A large-print (ie legible) version of this disclaimer (hereinafter referred to as ‘the disclaimer’) is available by pressing your nose close to the screen. On no account should you actually touch any part of your computer, as this may cause smudges, electrocution and invalidate the warranty supplied with the Internet.

Terms such as ‘hereinafter’ are used purely for the purposes of obfuscation and fee justification. A document outlining our fee structure is available on request (price £749.31 + £117.02 postage).

If you have received this document in error, or if you may have done so, or your life is so empty that you wish to read our full disclaimer statement and monitoring policy, please first refer to the statement below. We reserve the right to make changes to this statement at any time, especially just before legal proceedings.
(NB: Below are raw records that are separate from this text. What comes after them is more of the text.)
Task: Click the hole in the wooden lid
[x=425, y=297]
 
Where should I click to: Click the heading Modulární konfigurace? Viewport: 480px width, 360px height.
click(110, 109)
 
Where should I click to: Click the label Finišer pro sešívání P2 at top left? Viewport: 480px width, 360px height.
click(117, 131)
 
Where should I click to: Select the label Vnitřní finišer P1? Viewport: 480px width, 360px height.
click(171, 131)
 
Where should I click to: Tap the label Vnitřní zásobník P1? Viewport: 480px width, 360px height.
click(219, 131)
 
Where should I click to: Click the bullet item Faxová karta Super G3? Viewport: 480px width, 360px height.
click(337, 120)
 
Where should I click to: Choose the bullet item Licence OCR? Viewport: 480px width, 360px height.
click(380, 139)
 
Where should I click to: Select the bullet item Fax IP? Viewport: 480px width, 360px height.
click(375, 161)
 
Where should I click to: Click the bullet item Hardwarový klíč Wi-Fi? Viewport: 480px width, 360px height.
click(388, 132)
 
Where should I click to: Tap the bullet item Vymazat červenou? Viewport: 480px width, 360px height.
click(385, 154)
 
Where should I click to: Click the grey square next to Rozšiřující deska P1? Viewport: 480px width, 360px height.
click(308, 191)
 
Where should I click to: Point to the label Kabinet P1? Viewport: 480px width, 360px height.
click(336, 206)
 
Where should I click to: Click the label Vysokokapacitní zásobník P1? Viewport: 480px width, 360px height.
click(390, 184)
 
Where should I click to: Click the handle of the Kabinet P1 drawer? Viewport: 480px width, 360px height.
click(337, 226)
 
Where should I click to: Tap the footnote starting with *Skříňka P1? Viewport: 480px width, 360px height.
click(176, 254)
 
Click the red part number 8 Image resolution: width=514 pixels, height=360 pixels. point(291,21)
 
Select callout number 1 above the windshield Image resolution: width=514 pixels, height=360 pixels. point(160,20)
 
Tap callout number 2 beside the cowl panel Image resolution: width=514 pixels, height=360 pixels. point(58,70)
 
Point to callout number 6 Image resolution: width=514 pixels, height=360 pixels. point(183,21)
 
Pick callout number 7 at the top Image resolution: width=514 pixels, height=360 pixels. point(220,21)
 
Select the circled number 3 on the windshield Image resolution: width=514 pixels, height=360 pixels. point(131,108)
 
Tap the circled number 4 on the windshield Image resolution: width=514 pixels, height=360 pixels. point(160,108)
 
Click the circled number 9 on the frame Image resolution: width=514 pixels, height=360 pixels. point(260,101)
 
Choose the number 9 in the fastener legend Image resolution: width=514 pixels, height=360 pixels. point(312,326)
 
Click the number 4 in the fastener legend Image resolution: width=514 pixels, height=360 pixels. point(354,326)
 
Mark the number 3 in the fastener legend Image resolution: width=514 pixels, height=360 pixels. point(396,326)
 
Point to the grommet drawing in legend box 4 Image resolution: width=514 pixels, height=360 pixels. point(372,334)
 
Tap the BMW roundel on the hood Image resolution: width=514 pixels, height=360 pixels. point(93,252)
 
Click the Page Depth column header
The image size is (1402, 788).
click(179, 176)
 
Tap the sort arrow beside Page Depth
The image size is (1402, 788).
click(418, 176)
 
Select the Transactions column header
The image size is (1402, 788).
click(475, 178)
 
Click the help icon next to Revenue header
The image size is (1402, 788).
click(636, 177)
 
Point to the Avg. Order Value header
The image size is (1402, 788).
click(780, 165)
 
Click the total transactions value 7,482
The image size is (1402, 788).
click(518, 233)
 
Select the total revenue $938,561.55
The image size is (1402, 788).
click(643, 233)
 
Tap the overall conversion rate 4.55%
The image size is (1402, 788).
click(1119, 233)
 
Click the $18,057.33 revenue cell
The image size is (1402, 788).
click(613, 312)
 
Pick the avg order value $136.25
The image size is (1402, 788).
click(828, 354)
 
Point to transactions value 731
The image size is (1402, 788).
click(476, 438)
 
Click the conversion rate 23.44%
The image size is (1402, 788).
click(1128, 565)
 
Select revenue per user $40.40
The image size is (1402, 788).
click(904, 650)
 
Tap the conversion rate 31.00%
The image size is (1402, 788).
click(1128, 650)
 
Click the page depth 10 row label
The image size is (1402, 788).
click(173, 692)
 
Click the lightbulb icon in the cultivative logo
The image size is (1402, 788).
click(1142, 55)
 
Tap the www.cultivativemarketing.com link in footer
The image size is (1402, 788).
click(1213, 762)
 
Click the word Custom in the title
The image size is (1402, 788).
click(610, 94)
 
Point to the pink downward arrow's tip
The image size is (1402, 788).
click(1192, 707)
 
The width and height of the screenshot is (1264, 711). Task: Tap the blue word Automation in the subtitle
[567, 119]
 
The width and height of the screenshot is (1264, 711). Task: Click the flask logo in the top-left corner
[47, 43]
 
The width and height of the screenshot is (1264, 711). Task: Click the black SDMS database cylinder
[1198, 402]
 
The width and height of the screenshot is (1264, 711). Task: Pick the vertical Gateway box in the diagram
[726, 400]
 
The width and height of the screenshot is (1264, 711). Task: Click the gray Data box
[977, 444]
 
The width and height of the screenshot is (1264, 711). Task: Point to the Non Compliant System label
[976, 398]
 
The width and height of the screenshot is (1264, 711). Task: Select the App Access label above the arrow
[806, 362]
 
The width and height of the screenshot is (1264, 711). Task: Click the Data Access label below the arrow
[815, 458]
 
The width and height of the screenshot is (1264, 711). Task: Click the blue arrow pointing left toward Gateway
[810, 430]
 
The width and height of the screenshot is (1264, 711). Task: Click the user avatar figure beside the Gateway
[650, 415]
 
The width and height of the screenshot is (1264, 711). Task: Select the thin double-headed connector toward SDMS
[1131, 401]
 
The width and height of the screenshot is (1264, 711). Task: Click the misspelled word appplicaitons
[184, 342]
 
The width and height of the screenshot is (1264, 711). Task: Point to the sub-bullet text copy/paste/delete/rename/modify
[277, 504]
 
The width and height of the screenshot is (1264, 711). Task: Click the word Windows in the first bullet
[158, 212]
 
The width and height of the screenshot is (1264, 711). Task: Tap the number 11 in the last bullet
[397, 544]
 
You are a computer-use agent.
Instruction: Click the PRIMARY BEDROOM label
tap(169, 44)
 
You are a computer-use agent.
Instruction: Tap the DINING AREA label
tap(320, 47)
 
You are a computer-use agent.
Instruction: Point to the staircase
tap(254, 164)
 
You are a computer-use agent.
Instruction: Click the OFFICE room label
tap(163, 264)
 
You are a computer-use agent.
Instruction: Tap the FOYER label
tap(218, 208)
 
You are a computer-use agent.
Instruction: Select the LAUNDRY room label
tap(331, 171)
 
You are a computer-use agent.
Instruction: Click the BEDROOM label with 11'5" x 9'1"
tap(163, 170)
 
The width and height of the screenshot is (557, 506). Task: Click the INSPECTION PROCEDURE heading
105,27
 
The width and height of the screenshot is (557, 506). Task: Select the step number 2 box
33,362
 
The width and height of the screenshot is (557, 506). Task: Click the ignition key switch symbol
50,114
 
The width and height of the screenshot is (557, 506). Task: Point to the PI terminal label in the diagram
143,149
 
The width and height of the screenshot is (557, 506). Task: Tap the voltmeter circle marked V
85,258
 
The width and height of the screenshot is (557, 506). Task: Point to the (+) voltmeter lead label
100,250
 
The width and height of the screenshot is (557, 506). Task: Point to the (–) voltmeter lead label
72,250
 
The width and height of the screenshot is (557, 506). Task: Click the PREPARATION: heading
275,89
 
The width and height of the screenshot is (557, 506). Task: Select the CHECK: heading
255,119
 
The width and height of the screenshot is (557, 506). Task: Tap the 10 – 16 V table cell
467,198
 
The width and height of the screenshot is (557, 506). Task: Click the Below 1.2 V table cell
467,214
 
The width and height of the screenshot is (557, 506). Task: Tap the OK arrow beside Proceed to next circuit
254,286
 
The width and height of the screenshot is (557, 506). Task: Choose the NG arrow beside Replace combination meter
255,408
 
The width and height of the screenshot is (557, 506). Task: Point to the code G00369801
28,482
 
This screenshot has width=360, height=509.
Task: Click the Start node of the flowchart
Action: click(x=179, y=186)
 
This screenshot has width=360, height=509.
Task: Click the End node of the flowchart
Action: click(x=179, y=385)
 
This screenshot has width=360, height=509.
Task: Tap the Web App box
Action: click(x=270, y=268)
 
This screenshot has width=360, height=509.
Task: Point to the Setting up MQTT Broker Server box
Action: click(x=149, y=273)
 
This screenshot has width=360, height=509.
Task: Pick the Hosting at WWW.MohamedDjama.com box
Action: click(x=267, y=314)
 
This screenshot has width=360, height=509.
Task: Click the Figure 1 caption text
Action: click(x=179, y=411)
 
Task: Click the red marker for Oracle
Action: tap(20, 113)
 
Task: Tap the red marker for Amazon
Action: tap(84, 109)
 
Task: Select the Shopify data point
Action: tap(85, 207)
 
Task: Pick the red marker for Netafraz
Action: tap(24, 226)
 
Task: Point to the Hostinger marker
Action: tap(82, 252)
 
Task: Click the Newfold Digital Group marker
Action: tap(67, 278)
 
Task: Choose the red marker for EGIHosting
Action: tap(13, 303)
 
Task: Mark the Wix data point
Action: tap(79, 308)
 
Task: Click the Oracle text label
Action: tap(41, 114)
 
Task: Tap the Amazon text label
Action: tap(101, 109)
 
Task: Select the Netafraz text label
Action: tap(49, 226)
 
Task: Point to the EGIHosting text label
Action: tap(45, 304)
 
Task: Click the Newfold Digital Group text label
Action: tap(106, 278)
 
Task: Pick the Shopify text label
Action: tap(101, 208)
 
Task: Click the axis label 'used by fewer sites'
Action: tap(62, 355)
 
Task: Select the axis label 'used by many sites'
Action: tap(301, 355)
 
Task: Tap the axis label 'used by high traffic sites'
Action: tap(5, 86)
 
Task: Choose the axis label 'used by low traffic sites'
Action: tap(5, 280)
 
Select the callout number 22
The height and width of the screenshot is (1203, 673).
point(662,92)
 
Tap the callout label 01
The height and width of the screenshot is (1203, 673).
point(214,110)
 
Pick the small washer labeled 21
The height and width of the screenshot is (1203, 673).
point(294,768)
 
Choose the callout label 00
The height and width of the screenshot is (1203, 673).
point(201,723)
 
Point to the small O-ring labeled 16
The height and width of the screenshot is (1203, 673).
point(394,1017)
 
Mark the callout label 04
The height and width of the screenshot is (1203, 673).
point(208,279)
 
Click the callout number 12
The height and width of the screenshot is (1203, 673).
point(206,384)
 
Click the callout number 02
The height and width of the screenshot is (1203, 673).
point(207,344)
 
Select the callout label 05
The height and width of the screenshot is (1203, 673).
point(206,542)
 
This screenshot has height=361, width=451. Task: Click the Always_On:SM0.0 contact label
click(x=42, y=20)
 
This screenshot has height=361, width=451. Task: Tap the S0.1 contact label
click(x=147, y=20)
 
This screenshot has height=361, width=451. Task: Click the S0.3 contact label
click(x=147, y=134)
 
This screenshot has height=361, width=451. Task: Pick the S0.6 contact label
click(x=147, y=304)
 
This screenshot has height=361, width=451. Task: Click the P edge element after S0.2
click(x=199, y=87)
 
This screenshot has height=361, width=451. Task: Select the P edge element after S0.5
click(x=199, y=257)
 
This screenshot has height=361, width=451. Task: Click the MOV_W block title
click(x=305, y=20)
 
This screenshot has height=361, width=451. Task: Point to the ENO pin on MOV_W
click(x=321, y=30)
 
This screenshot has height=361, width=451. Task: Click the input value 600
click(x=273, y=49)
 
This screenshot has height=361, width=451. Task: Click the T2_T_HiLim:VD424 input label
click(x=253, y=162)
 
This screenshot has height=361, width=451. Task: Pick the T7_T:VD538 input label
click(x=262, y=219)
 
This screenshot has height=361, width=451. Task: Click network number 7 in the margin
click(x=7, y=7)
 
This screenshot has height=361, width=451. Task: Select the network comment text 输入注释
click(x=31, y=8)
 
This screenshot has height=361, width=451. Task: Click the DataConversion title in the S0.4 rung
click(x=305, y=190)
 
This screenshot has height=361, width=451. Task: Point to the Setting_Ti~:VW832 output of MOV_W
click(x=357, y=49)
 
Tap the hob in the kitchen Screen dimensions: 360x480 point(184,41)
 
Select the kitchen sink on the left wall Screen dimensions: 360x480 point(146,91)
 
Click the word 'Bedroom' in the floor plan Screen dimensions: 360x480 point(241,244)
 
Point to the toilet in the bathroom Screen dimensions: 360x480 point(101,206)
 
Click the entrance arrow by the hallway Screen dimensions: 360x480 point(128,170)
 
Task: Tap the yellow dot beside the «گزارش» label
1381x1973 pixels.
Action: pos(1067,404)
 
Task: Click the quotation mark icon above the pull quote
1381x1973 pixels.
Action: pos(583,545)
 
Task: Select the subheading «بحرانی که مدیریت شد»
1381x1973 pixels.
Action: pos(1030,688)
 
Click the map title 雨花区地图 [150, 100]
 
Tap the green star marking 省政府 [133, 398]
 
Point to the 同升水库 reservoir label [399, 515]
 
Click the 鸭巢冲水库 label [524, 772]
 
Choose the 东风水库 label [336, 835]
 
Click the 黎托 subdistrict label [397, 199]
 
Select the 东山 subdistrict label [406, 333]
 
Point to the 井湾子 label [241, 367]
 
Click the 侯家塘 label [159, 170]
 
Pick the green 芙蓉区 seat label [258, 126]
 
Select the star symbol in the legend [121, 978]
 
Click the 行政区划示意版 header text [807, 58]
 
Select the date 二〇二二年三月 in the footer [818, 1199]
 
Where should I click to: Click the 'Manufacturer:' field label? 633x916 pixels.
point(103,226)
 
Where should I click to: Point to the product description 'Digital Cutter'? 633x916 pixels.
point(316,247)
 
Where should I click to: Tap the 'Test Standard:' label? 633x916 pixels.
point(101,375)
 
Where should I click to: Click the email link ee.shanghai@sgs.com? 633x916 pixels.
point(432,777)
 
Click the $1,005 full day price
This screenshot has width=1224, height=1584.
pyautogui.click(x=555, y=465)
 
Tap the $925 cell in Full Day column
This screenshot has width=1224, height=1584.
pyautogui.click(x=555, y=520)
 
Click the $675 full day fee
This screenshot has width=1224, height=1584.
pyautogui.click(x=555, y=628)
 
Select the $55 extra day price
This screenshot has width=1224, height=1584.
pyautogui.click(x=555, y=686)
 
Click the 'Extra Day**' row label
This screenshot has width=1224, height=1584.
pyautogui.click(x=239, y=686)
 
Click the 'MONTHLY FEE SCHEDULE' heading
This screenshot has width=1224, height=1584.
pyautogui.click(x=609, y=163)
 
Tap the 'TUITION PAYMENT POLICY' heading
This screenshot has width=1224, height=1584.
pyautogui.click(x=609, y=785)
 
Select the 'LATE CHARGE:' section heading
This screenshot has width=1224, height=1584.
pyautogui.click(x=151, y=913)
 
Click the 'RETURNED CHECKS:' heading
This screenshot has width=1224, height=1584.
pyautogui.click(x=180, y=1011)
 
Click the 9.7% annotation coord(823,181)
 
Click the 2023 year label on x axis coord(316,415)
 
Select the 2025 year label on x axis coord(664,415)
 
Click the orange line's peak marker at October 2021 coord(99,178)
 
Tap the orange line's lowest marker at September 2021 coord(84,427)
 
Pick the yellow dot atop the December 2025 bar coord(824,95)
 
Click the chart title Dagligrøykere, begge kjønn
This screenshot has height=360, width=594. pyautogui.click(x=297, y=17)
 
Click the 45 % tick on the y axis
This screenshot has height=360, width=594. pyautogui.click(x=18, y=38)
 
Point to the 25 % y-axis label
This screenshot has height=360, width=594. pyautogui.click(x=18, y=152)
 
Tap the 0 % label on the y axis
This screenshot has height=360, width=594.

This communication is from Pruck. Pruck is not a limited liability partnership and is neither authorised by, nor registered with, any departmental authorities or jobs-for-the-boys official bureaucracies. Any relationship to the recently insolvent Pruck Market Trading Enterprises is entirely coincidental. We have no connection to them whatever. Absolutely none. So stop sending those final demands, ok?

In a manner befitting people who were insecure as children, this communication and any attachments contain information which is confidential and may also be privileged and is very, very secret. It is for the exclusive use of the intended recipient(s). If you are not the intended recipient(s) please note that any form of disclosure, distribution, copying, communication or use of this communication or the information in it or in any attachments is strictly prohibited and may be unlawful and we shall be angry. If you have received this communication in error, please return it with the title “received in error” to IT.SECURITY@pruck.com then delete the email and destroy any copies of it. Feel free to kill yourself in order to protect our security.

Reading this message implies that you indemnify us against everything, just in case.

Electronic communications cannot be guaranteed to be secure or error free, as information could be intercepted, confused, poorly worded, corrupted, amended, lost, destroyed, arrive late, or contain viruses or amusing pictures of animals dressed up in orange peel hats. Such messages or notices may be filled with spurious legalistic repetition, synonyms and tautology. We do not accept liability for any such matters or their consequences or for having failed to write an exhaustive list of the ways that stuff can be interfered with on The Internet. If in doubt, please make several copies of your communication on paper and send them via the mail in different packages. Even then your message may not get to us. Or we might just pretend it didn’t. Anyway, anyone who communicates with us by eg Email is taken to accept the risks in doing so (thrill seeker).

This disclaimer is copyright Pruck (Totally New) Enterprises 2005. Any attempt to reuse for the purposes of public entertainment must be authorised in writing and a fee is payable (as detailed in the aforementioned, blah, blah blah. Whatever).

The views and opinions of authors expressed on the pruck.com website do not necessarily reflect any cerebral activity, nor does pruck endorse, warrant, or guarantee the products, services, contrivances, inventions or information described or offered at other Internet Web Sites. No sir-ee. (but if you do want a pruck.com T-shirt, we may still have a few left in the van).

When visiting our Internet Web Site, your Internet Web Site browser screen thing may produce “pop-up” advertisements. These advertisements make us money, but we don’t approve of them and don’t know how they got there (eg that one about the enhancement device). Pruck urges you to consult with a qualified physician for diagnosis and for answers to your personal questions (especially that one about the resulting rash).

This electronical communication is almost certainly monitored by the U.S. Government and is protected by various provisions of Title 64/3 of the U.S. Code. Violations of Title 18.2232.001 are subject to criminal prosecution in a federal court. Pursuant to any required legal process, information from these sources may be used to help identify individual readers and have them terminalised.

Information is provided for informing and for other unspecified informational purposes only. We shall not be liable for any errors or delays in the content, or for any actions taken in reliance thereon. Shares may go up as well as down. Don’t blame us, etc etc. Get the picture yet?

Reading this message implies that you have agreed to our terms of business and that you waive all your rights. We now own your house.

Any images are for illustrative purposes only. Colours may differ from your view of reality.

Please note that we accept no responsibility for the content of this disclaimer.